Cross-GCN: Enhancing Graph Convolutional Network with $k$-Order Feature Interactions
This addresses a bottleneck in GCNs for tasks like recommendation and classification where cross features are crucial, offering a domain-specific improvement.
The authors tackled the problem that Graph Convolutional Networks (GCNs) lack explicit modeling of cross features, which reduces effectiveness in tasks where such features are important, by proposing Cross-GCN, a new architecture that explicitly models arbitrary-order cross features with linear complexity, achieving state-of-the-art performance on three graph datasets.

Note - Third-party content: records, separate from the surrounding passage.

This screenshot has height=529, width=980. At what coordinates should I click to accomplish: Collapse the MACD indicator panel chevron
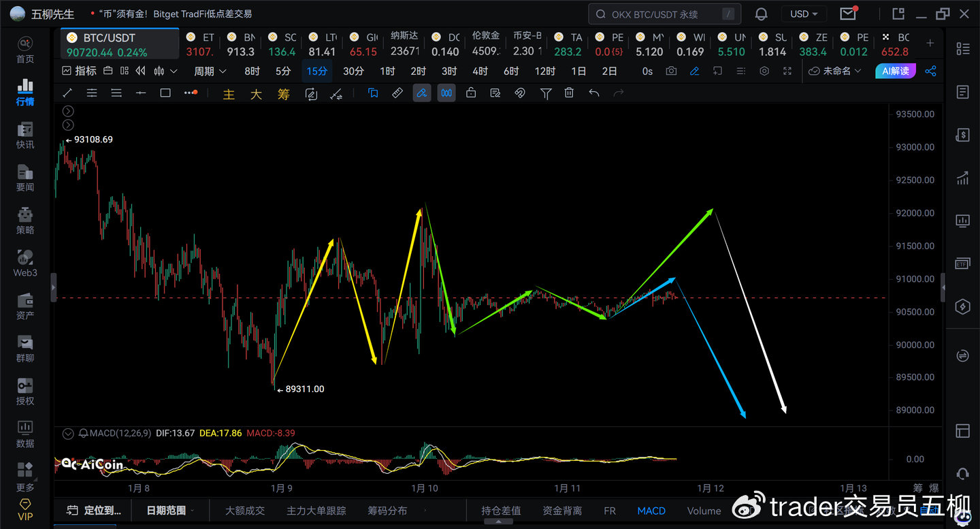pyautogui.click(x=67, y=433)
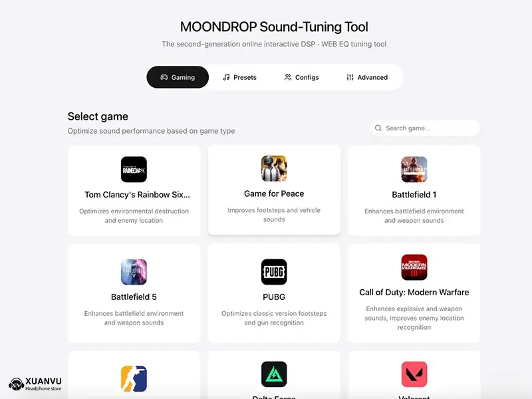Open the Advanced tab
Image resolution: width=532 pixels, height=399 pixels.
pyautogui.click(x=367, y=77)
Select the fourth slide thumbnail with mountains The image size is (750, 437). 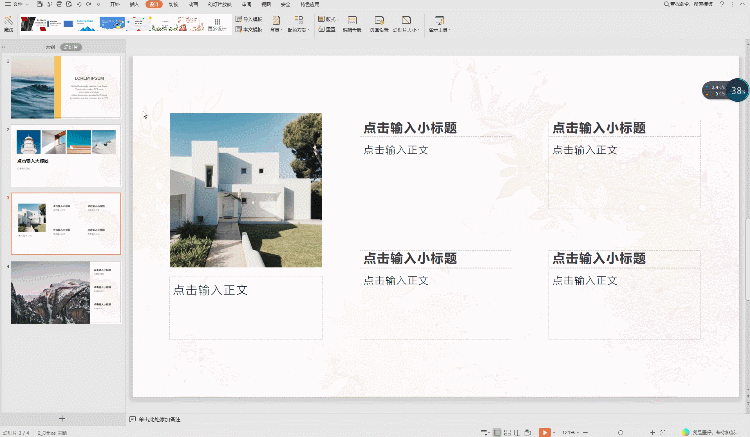[66, 292]
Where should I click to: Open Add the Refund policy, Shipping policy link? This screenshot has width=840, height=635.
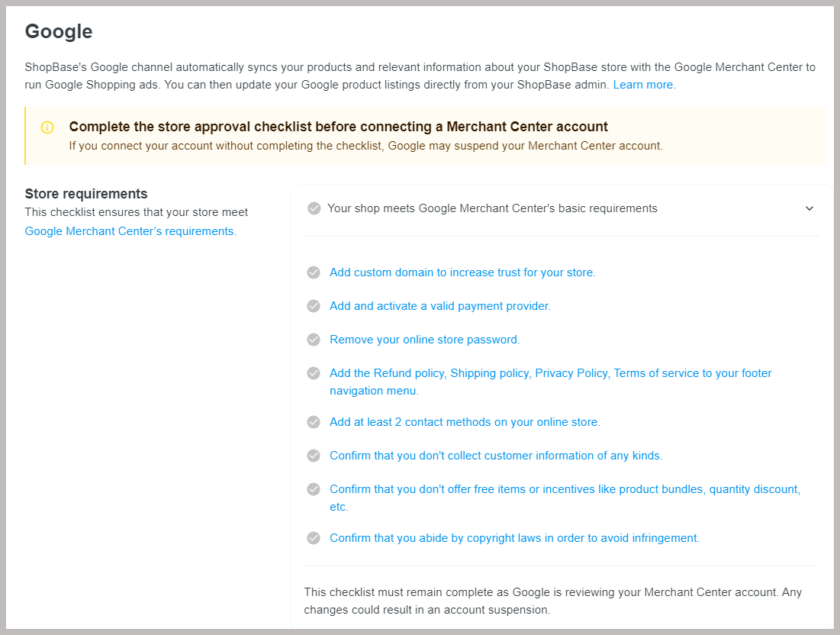click(551, 382)
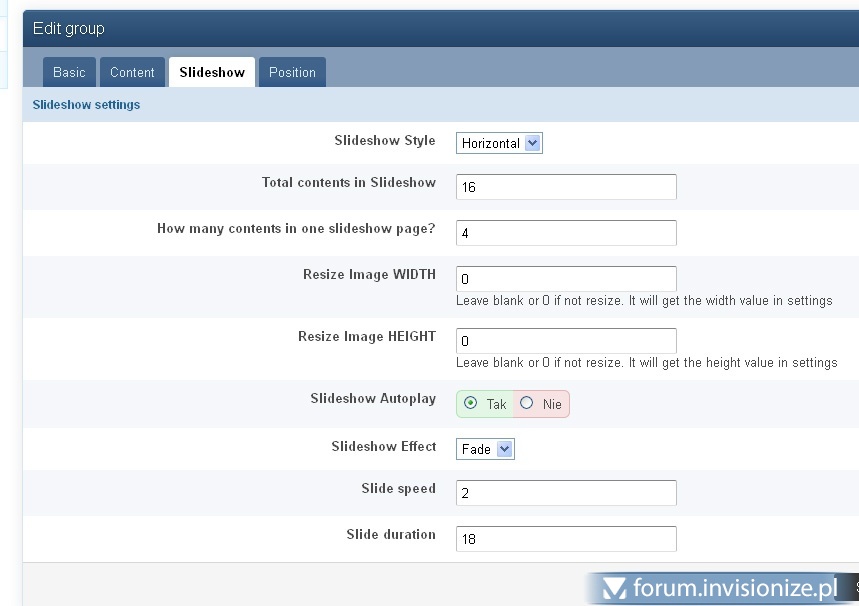859x606 pixels.
Task: Click the Resize Image WIDTH input
Action: click(566, 279)
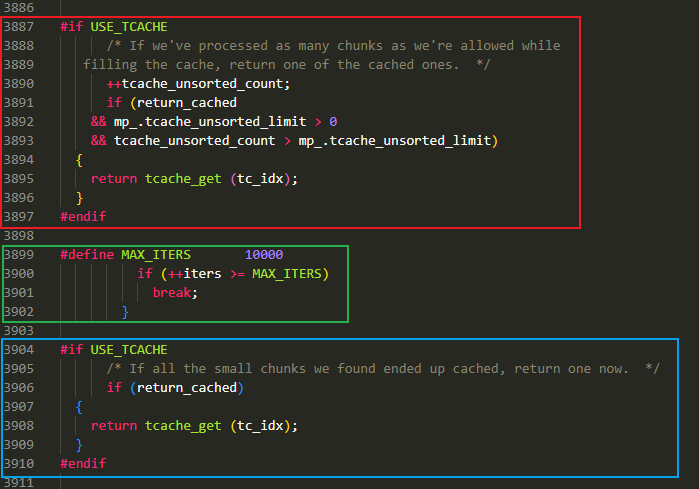699x489 pixels.
Task: Select line number 3904 in the gutter
Action: pyautogui.click(x=21, y=349)
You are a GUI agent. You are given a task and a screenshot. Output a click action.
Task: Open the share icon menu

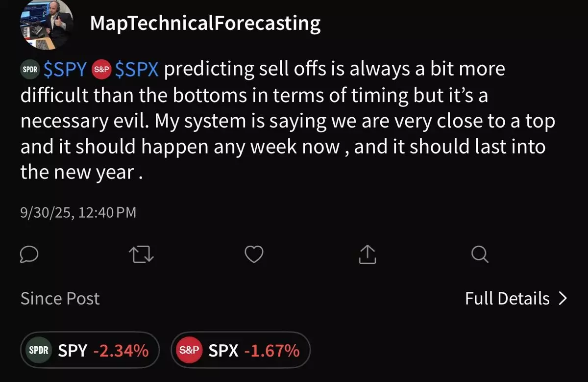(368, 254)
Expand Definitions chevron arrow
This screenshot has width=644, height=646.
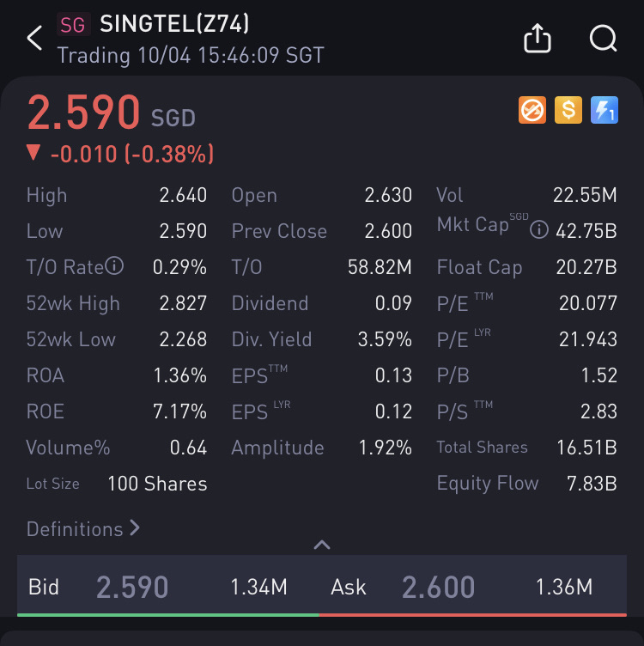coord(135,527)
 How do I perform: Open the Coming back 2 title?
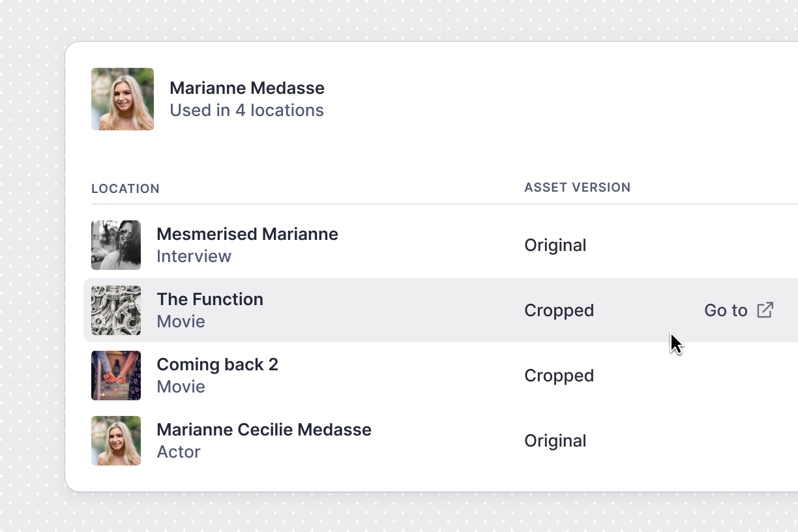point(217,364)
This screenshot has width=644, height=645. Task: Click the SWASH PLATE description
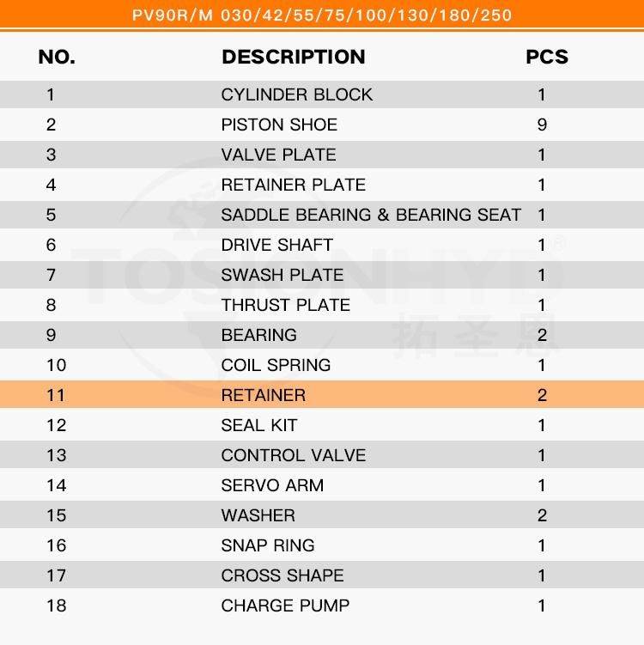pos(283,275)
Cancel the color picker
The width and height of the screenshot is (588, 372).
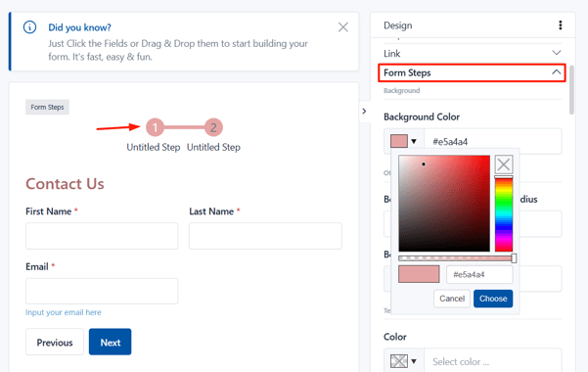(452, 299)
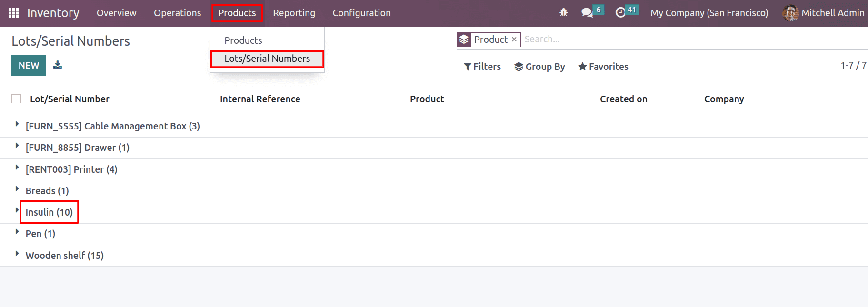Open the conversations chat icon
Image resolution: width=868 pixels, height=307 pixels.
[x=587, y=13]
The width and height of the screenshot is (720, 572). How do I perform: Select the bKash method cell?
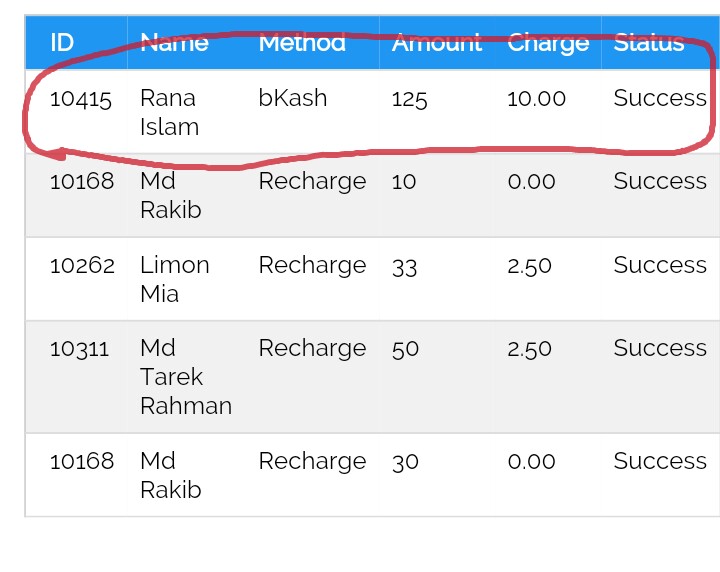point(293,98)
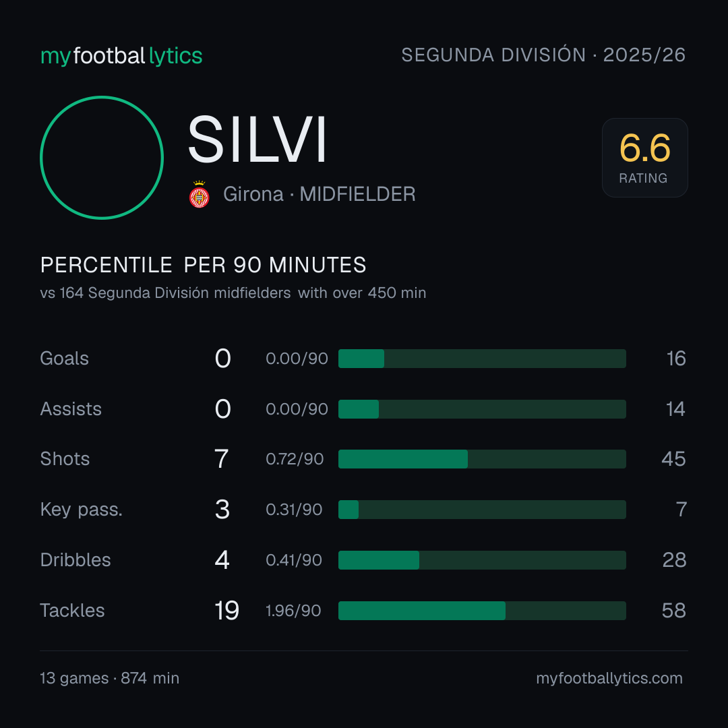Click the myfootballytics.com link
Image resolution: width=728 pixels, height=728 pixels.
(x=609, y=678)
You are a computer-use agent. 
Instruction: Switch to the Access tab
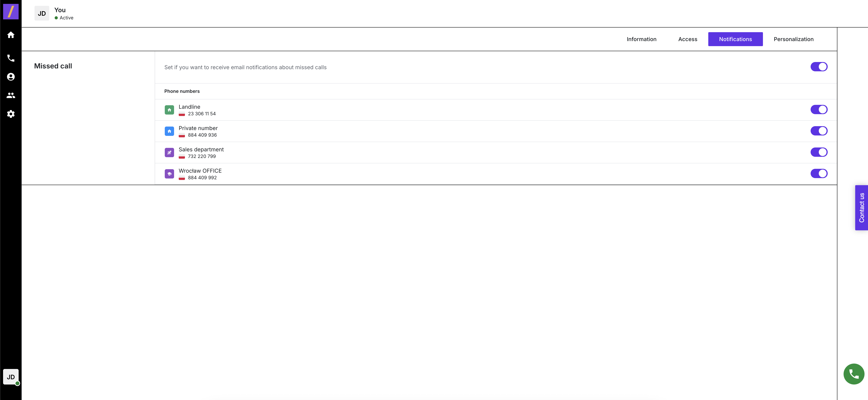coord(687,39)
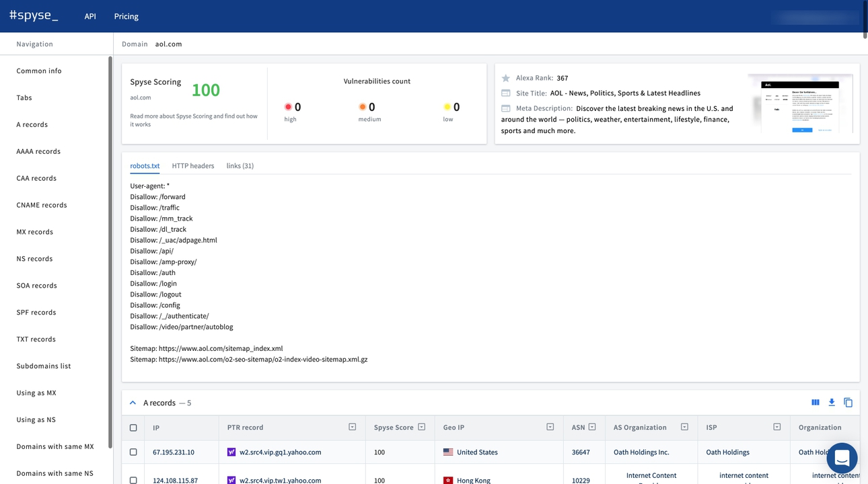Copy the A records table using copy icon

point(848,402)
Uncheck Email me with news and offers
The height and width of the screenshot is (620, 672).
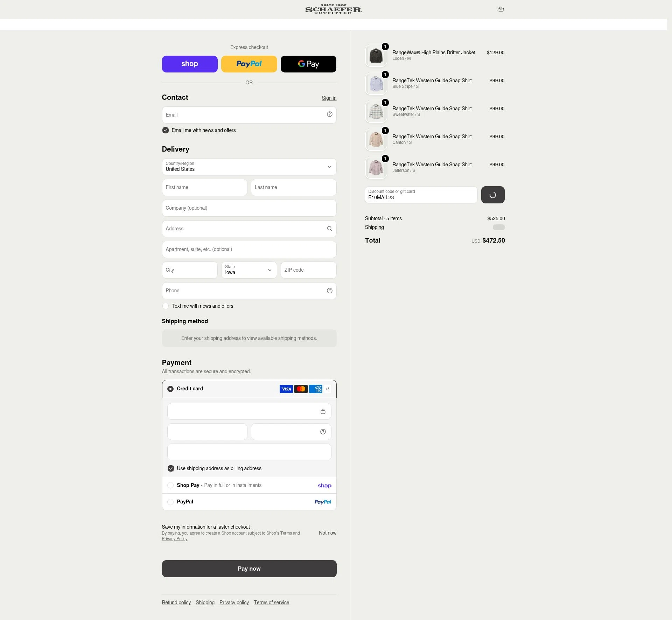pyautogui.click(x=166, y=130)
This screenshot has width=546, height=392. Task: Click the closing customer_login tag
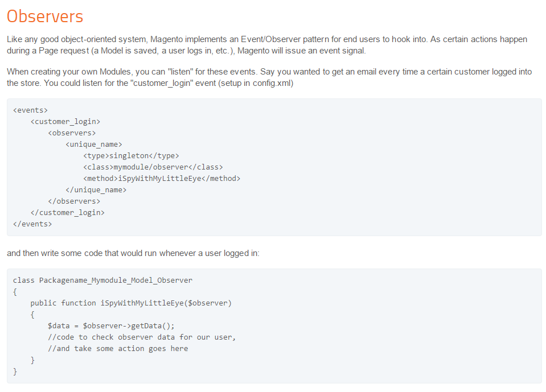pyautogui.click(x=68, y=212)
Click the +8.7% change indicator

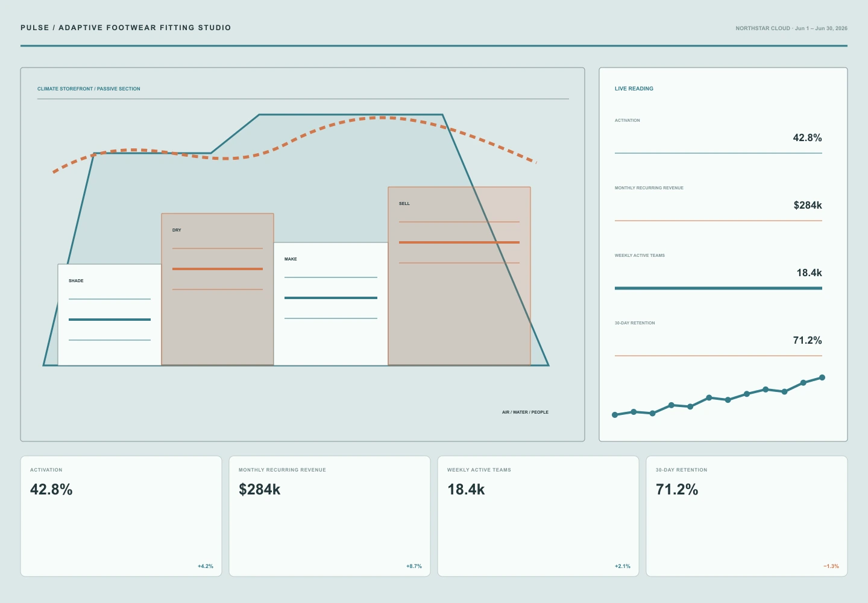point(414,566)
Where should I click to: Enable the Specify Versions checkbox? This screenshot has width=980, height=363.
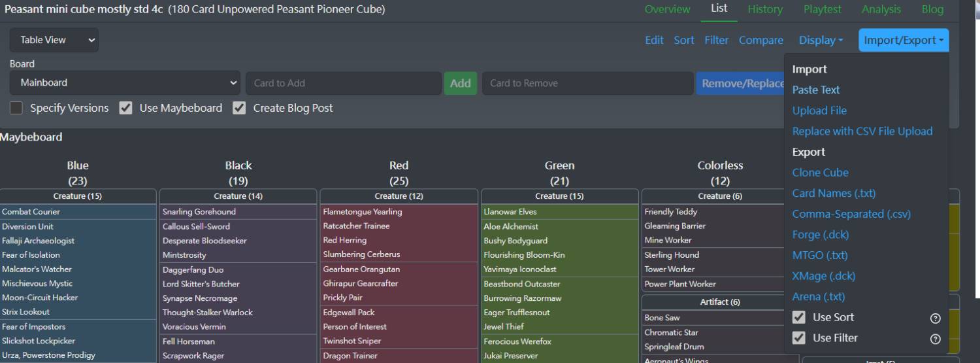16,108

Graph Convolutional Network (GCN) is an emerging technique that performs learning and reasoning on graph data. It operates feature learning on the graph structure, through aggregating the features of the neighbor nodes to obtain the embedding of each target node. Owing to the strong representation power, recent research shows that GCN achieves state-of-the-art performance on several tasks such as recommendation and linked document classification. Despite its effectiveness, we argue that existing designs of GCN forgo modeling cross features, making GCN less effective for tasks or data where cross features are important. Although neural network can approximate any continuous function, including the multiplication operator for modeling feature crosses, it can be rather inefficient to do so (i.e., wasting many parameters at the risk of overfitting) if there is no explicit design. To this end, we design a new operator named Cross-feature Graph Convolution, which explicitly models the arbitrary-order cross features with complexity linear to feature dimension and order size. We term our proposed architecture as Cross-GCN, and conduct experiments on three graphs to validate its effectiveness. Extensive analysis validates the utility of explicitly modeling cross features in GCN, especially for feature learning at lower layers.